A nova lei que proporciona a renovação automática da Carteira Nacional de Habilitação (CNH), sancionada pelo presidente Luiz Inácio Lula da Silva na sexta-feira (5), gerou a impressão de que toda burocracia tradicional deixaria de existir. Na prática, porém, a mudança funciona de forma diferente: mesmo com o novo sistema, os motoristas continuarão obrigados a cumprir algumas exigências consideradas fundamentais para manter o documento válido.
A principal mudança trazida pela lei está na automatização do processo administrativo para motoristas classificados como bons condutores. No entanto, a realização de exames de aptidão física e mental, além da avaliação psicológica, continua sendo obrigatória e deve ser feita em clínicas credenciadas dos Departamentos Estaduais de Trânsito (Detrans).
O que realmente muda com a renovação automática
A nova legislação permite que motoristas cadastrados no Registro Nacional Positivo de Condutores (RNPC) tenham acesso à renovação automática da CNH. Para entrar nesse grupo, é necessário não ter cometido infrações sujeitas à pontuação nos 12 meses anteriores.
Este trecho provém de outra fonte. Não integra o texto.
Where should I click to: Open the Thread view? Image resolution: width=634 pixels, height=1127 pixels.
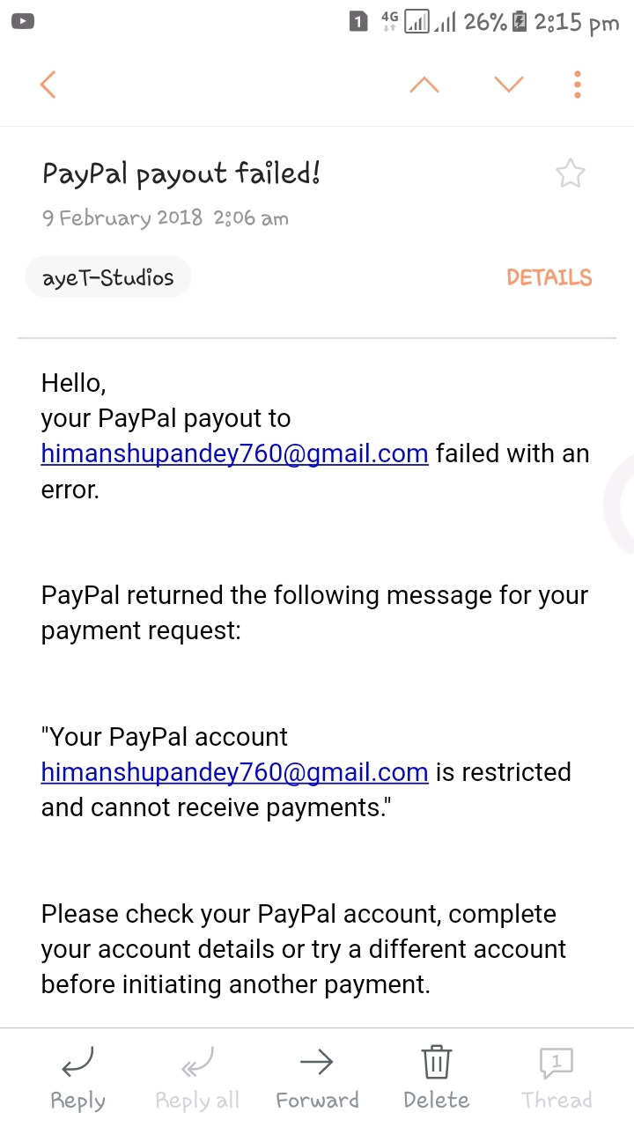click(x=557, y=1078)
O objetivo da mudança é reduzir a burocracia, os deslocamentos e parte dos custos associados ao processo tradicional. Desde o início da implementação, centenas de milhares de condutores já utilizaram o novo modelo, segundo dados do governo federal.
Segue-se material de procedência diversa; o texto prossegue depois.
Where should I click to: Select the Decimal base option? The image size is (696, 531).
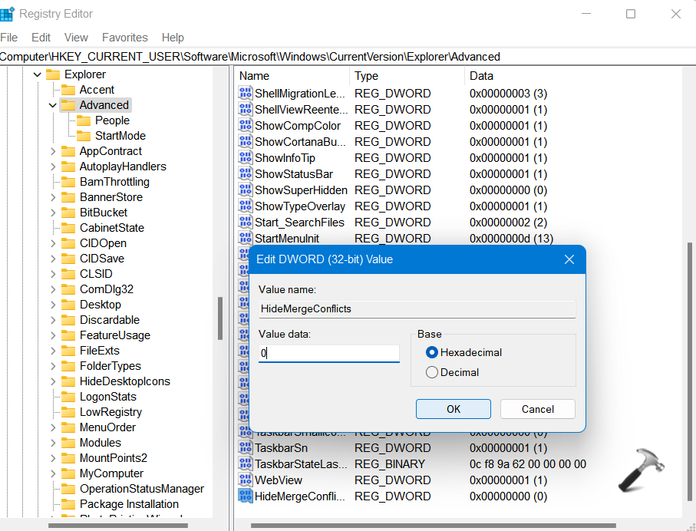tap(432, 373)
Vale destacar que a renovação automática também é válida para quem possui a Autorização para Conduzir Ciclomotor (veículos de até 50 cilindradas).
É importante salientar que os exames de aptidão física, mental e a avaliação psicológica devem ser realizados por um profissional que tenha a titulação de especialista em medicina do tráfego e especialização em psicologia do trânsito.
Além disso, os valores dos exames devem seguir o preço público fixado pelo órgão máximo executivo de trânsito da União. As quantias podem ser atualizadas anualmente seguindo o IPCA (Índice Nacional de Preços ao Consumidor Amplo) ou algum outro índice que venha a substituí-lo.